An Attentive Representative Sample Selection Strategy Combined with Balanced Batch Training for Skin Lesion Segmentation
Stephen Lloyd-Brown, Susan Francis, Caroline Hoad, Penny Gowland, Karen Mullinger, Andrew French, Xin Chen
TL;DR
Medical image segmentation suffers from annotation bottlenecks; this paper introduces a one-shot active learning pipeline that combines prototypical contrastive learning with clustering to select representative samples, together with an unsupervised balanced batch loading strategy to improve learning from a small labeled subset. By automatically determining the cluster count with a bespoke $K$-optimization and sampling $D$ images per cluster (where $D = N/K$), the method maintains diversity while minimizing labeling effort; the nnU-Net segmentation model is trained under balanced batches, yielding superior performance on the ISIC-2018 skin lesion dataset compared to a state-of-the-art contrastive annotation method and random sampling, with ablations confirming the benefits of balanced batching and cluster-aware features.
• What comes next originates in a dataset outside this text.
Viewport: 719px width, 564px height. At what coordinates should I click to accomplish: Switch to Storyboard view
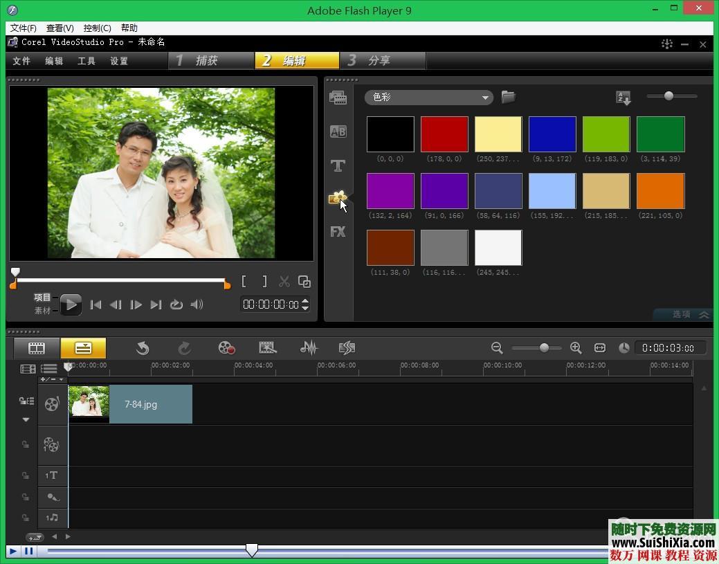37,348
The approach promises improved sample efficiency for medical image segmentation and can be extended to other modalities such as MRI, with potential integration of semi-supervised learning and augmentation for clinical deployment.
Abstract
An often overlooked problem in medical image segmentation research is the effective selection of training subsets to annotate from a complete set of unlabelled data. Many studies select their training sets at random, which may lead to suboptimal model performance, especially in the minimal supervision setting where each training image has a profound effect on performance outcomes. This work aims to address this issue. We use prototypical contrasting learning and clustering to extract representative and diverse samples for annotation. We improve upon prior works with a bespoke cluster-based image selection process. Additionally, we introduce the concept of unsupervised balanced batch dataloading to medical image segmentation, which aims to improve model learning with minimally annotated data. We evaluated our method on a public skin lesion dataset (ISIC 2018) and compared it to another state-of-the-art data sampling method. Our method achieved superior performance in a low annotation budget scenario.